PROVIDED TEXT =
________________________
Old mental institution in Connecticut draws filmmakers and the curious

“As far as I know, we have no confirmed ghost sightings,” said Tom Breen, a school spokesman, tongue firmly in cheek.

But that hasn’t stopped the curious from sneaking into the abandoned buildings on property covering more than 350 acres that for decades housed the Mansfield Training School, where people with mental disabilities were institutionalized. Trespassers come out especially at the start and end of every school year, and around Halloween.

The state gave the 350-acre property to UConn after the institution, which began in the 1800s as the “Connecticut School for Imbeciles” and moved to Mansfield in 1917, was closed in 1993. The university’s main campus is a few miles down the road in Storrs.

Twenty-three years later, about half of the 57 buildings on the property remain as they were when the last of its 1,800 residents left. UConn can’t tear them down, because the property is listed on the National Register of Historic Places. There are broken windows, holes in roofs, rusting fire escapes, trees and vines growing in and around the crumbling porches. Graffiti messages, including those reading “Get Out” and “Red Water Flows,” are written in red paint on the walls of former classroom buildings, dormitories and the old night hospital.
________________________
GIVEN RECORDS =
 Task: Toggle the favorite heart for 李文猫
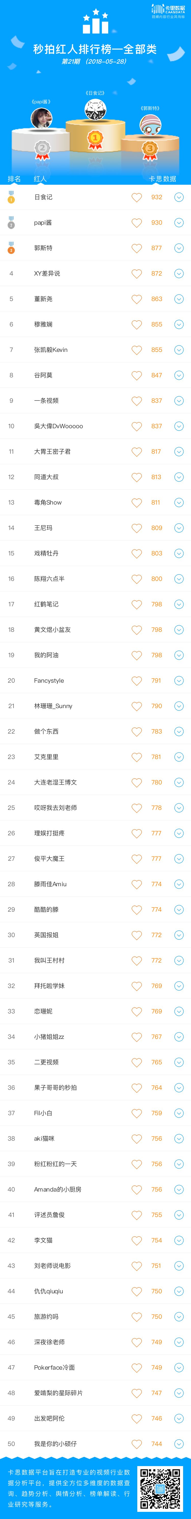coord(136,1240)
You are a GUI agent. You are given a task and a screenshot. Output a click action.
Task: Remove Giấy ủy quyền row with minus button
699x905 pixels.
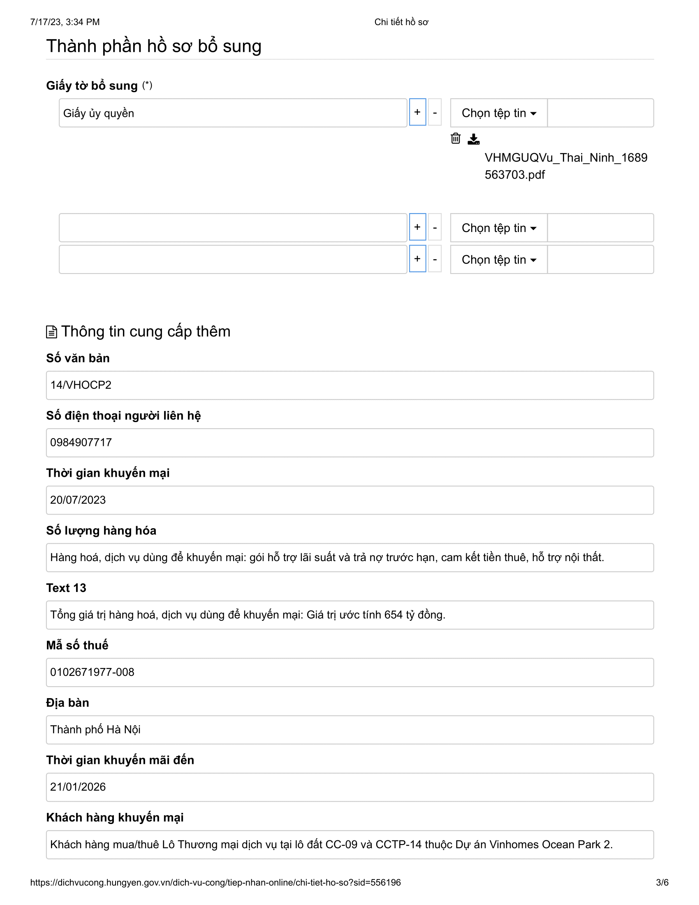coord(435,112)
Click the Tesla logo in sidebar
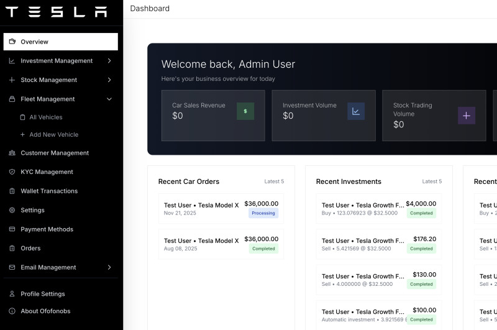 (56, 12)
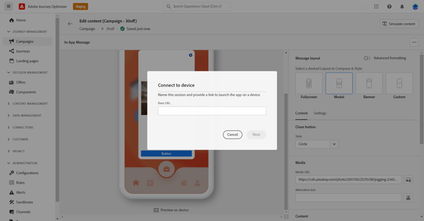The image size is (424, 221).
Task: Open the Close button Style dropdown
Action: pyautogui.click(x=317, y=144)
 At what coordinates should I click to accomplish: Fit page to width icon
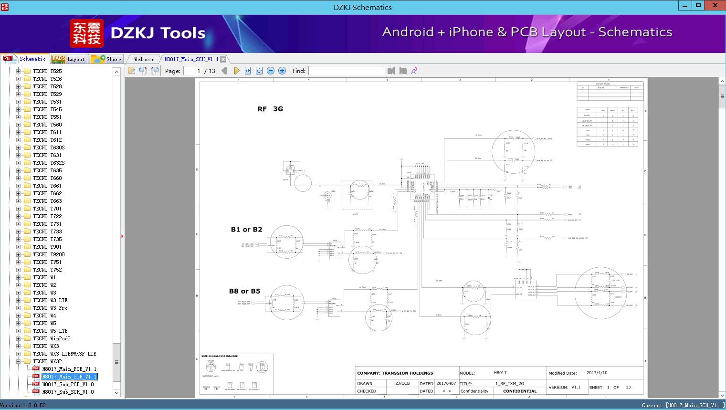248,71
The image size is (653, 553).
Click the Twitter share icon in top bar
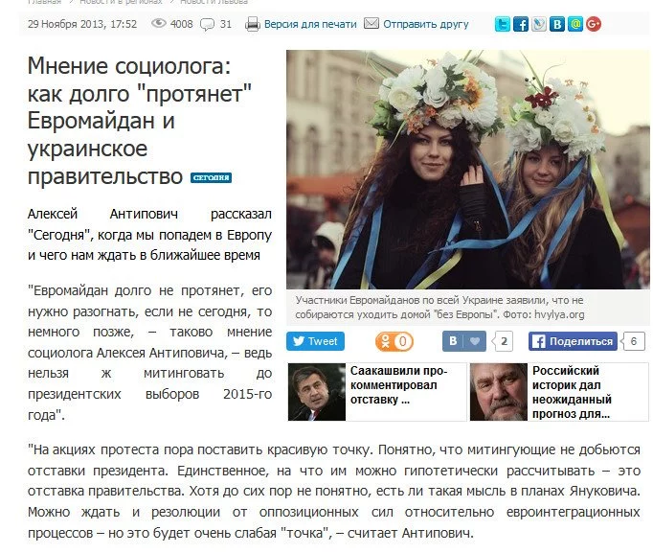pyautogui.click(x=503, y=24)
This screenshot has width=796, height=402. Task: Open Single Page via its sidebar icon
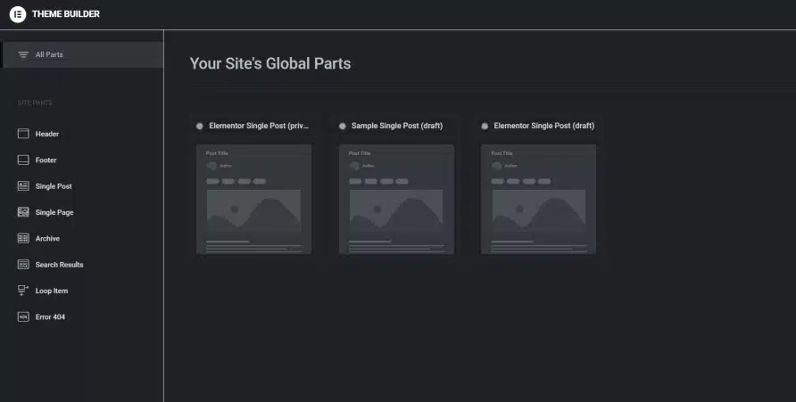click(23, 212)
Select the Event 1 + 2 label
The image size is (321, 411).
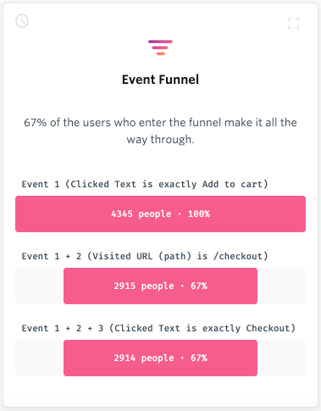(x=145, y=256)
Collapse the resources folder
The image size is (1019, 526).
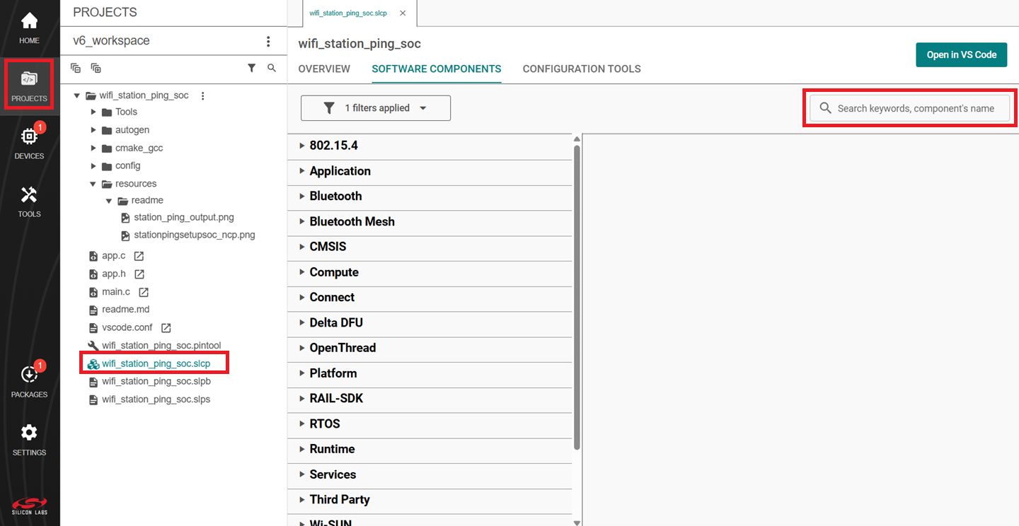[93, 184]
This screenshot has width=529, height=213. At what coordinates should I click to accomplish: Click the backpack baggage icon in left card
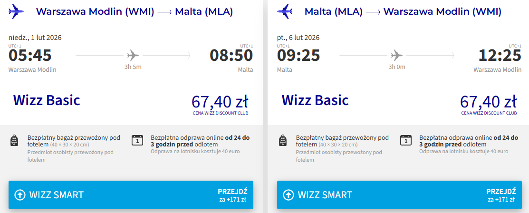coord(14,141)
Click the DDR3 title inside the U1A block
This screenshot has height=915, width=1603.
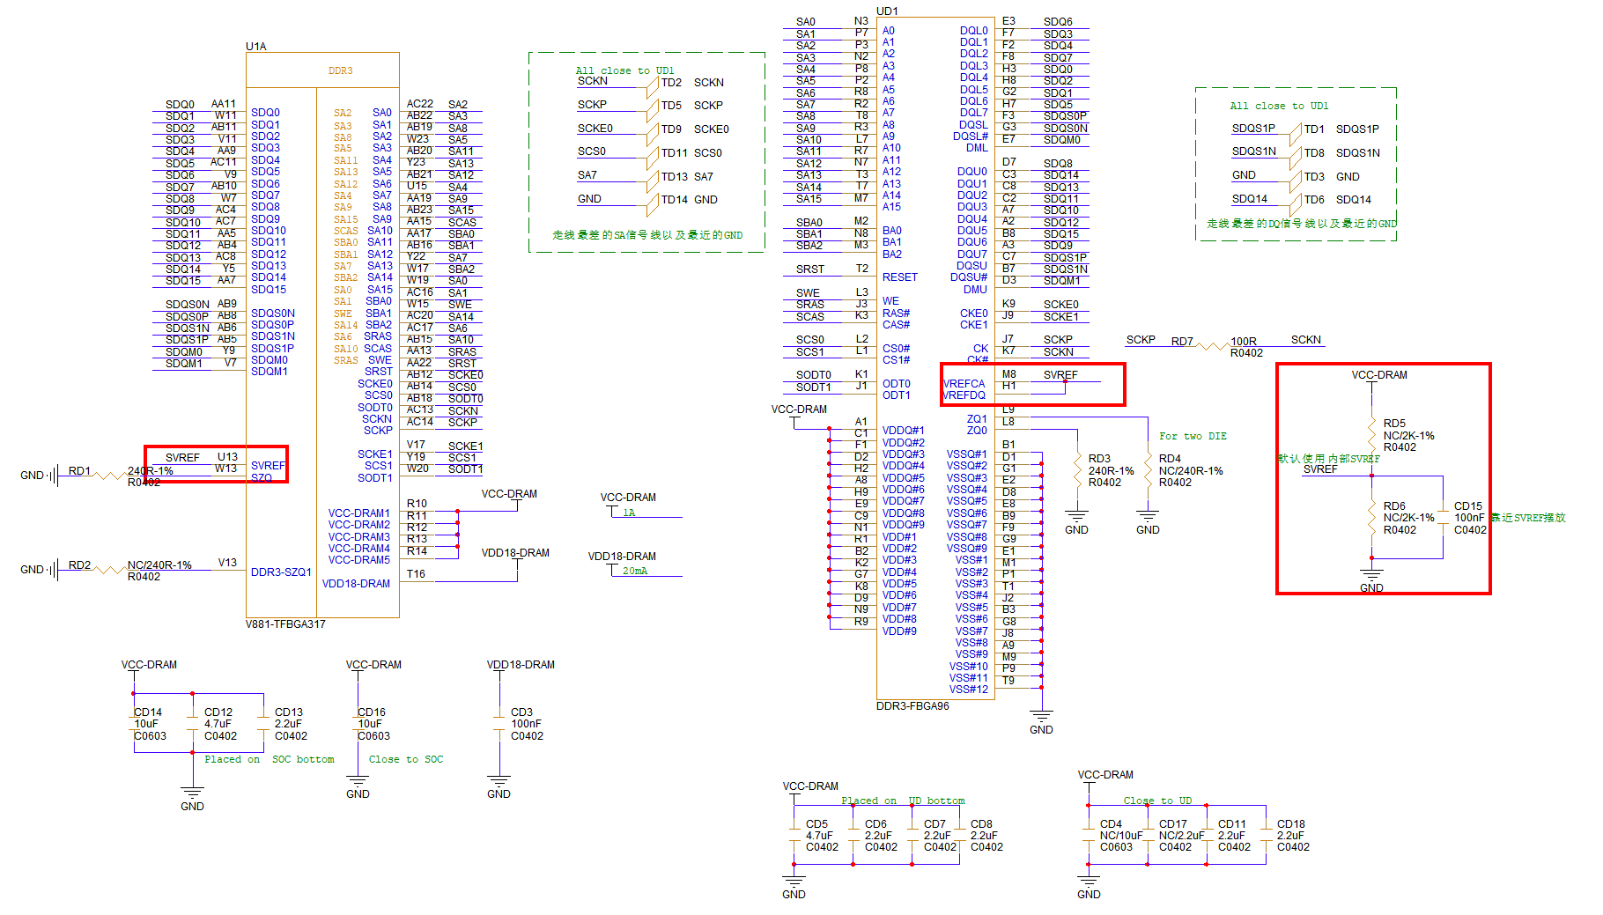coord(340,70)
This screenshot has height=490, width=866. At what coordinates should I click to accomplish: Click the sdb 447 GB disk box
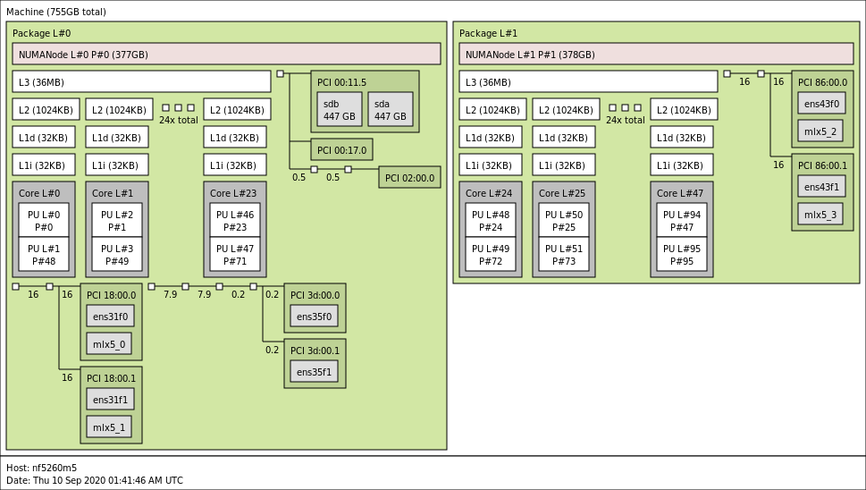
________________________
EXERCISE INSTRUCTIONS =
**A.** Why, according to the Mansfield Training School article, does UConn leave about half of the property's buildings standing?
**B.** In the Mansfield Training School article, what year was the institution closed?
**C.** Resume the Mansfield Training School article right after its final sentence, which ends "the old night hospital."

SOLVED TASKS =
**A.** UConn can't tear the buildings down because the property is listed on the National Register of Historic Places. As a result, about half of the 57 buildings remain as they were when the last residents left.

**B.** 1993.

**C.**
An old theater remains, along with set backdrops still suspended above the stage, along with a projector. There is a bowling alley in one basement and wall decorations in classrooms are as they appeared decades ago.

Several people have been caught stealing copper and other materials. Four trespassing arrests have been made so far this year, which is about the annual average, said UConn police Captain Scott Sleeman.

“The university has gone to a lot of effort to put up fences and post signs to keep people out,” Sleeman said. “These are very old buildings and they are not safe to be in.”